"""

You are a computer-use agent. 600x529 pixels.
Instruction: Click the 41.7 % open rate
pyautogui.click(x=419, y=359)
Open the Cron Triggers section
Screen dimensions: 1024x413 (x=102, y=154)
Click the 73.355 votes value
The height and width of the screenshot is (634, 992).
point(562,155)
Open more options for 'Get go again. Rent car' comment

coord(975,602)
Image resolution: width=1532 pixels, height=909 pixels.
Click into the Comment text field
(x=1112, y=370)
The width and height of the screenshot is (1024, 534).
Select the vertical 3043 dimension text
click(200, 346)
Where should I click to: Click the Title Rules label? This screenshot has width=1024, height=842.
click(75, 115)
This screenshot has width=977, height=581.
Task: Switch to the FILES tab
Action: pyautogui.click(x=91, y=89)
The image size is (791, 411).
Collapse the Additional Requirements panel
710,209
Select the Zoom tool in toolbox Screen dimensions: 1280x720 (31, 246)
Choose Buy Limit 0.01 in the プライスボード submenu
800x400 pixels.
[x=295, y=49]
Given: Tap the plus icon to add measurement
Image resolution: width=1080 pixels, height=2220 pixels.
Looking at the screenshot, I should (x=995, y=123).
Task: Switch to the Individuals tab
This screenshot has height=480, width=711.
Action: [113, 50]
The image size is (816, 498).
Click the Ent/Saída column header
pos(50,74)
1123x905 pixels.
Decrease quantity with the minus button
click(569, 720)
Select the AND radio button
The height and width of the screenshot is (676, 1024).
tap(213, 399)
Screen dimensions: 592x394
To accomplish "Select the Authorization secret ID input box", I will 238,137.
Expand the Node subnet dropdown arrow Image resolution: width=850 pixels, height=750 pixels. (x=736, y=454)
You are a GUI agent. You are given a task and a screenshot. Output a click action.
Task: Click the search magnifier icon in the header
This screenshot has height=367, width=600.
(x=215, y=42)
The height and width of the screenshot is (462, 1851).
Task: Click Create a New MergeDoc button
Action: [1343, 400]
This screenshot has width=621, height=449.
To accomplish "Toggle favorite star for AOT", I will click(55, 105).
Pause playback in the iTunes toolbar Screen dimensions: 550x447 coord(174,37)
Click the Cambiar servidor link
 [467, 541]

"""

** What this task involves **
Reproduce the material above line for line, without changing anything.

** Correct result **
You are a computer-use agent. 600x529 pixels.
Instruction: Click the 41.7 % open rate
pyautogui.click(x=419, y=359)
Open the Cron Triggers section
Screen dimensions: 1024x413 (x=102, y=154)
Click the 73.355 votes value
The height and width of the screenshot is (634, 992).
point(562,155)
Open more options for 'Get go again. Rent car' comment

coord(975,602)
Image resolution: width=1532 pixels, height=909 pixels.
Click into the Comment text field
(x=1112, y=370)
The width and height of the screenshot is (1024, 534).
Select the vertical 3043 dimension text
click(200, 346)
Where should I click to: Click the Title Rules label? This screenshot has width=1024, height=842.
click(75, 115)
This screenshot has width=977, height=581.
Task: Switch to the FILES tab
Action: pyautogui.click(x=91, y=89)
The image size is (791, 411).
Collapse the Additional Requirements panel
710,209
Select the Zoom tool in toolbox Screen dimensions: 1280x720 (31, 246)
Choose Buy Limit 0.01 in the プライスボード submenu
800x400 pixels.
[x=295, y=49]
Given: Tap the plus icon to add measurement
Image resolution: width=1080 pixels, height=2220 pixels.
Looking at the screenshot, I should (x=995, y=123).
Task: Switch to the Individuals tab
This screenshot has height=480, width=711.
Action: [113, 50]
The image size is (816, 498).
Click the Ent/Saída column header
pos(50,74)
1123x905 pixels.
Decrease quantity with the minus button
click(569, 720)
Select the AND radio button
The height and width of the screenshot is (676, 1024).
tap(213, 399)
Screen dimensions: 592x394
To accomplish "Select the Authorization secret ID input box", I will 238,137.
Expand the Node subnet dropdown arrow Image resolution: width=850 pixels, height=750 pixels. (x=736, y=454)
You are a GUI agent. You are given a task and a screenshot. Output a click action.
Task: Click the search magnifier icon in the header
This screenshot has height=367, width=600.
(x=215, y=42)
The height and width of the screenshot is (462, 1851).
Task: Click Create a New MergeDoc button
Action: [1343, 400]
This screenshot has width=621, height=449.
To accomplish "Toggle favorite star for AOT", I will click(55, 105).
Pause playback in the iTunes toolbar Screen dimensions: 550x447 coord(174,37)
Click the Cambiar servidor link
 [467, 541]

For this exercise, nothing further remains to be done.